• [WHAT IS EXPECTED] Please reproduce the entries exactly, skipping each picture.

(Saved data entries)
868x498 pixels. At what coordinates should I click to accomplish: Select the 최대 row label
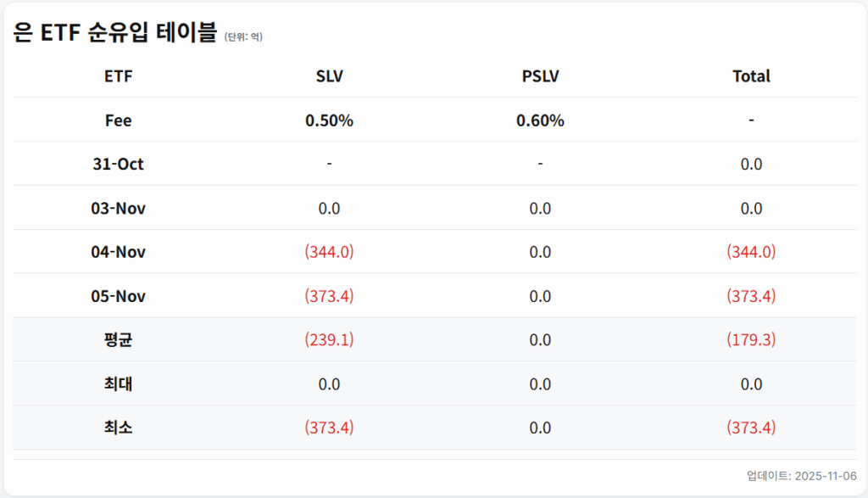(x=118, y=384)
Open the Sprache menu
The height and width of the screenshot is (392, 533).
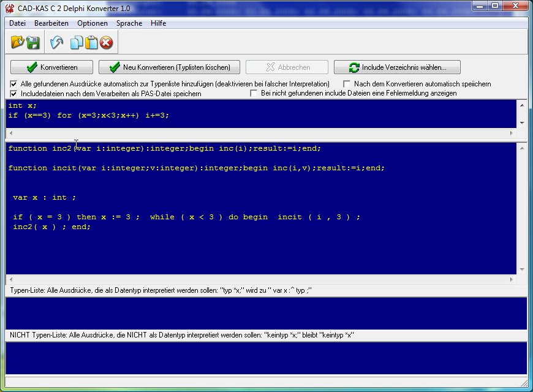click(x=129, y=23)
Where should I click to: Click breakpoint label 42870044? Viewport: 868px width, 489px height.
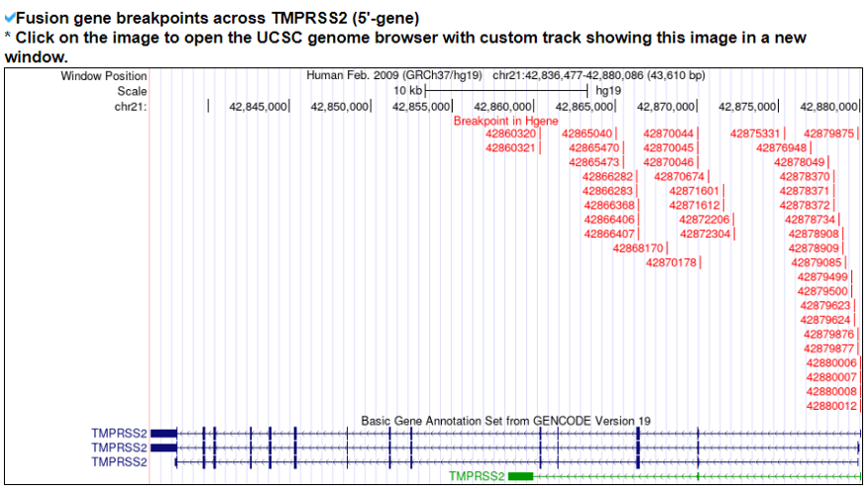pos(669,134)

• [OUTPUT OF THE EXERCISE]
868x498 pixels. At what coordinates should I click to accomplish: Select the 최대 row label
(x=118, y=384)
Open the Sprache menu
The height and width of the screenshot is (392, 533).
click(x=129, y=23)
Where should I click to: Click breakpoint label 42870044? Viewport: 868px width, 489px height.
pos(669,134)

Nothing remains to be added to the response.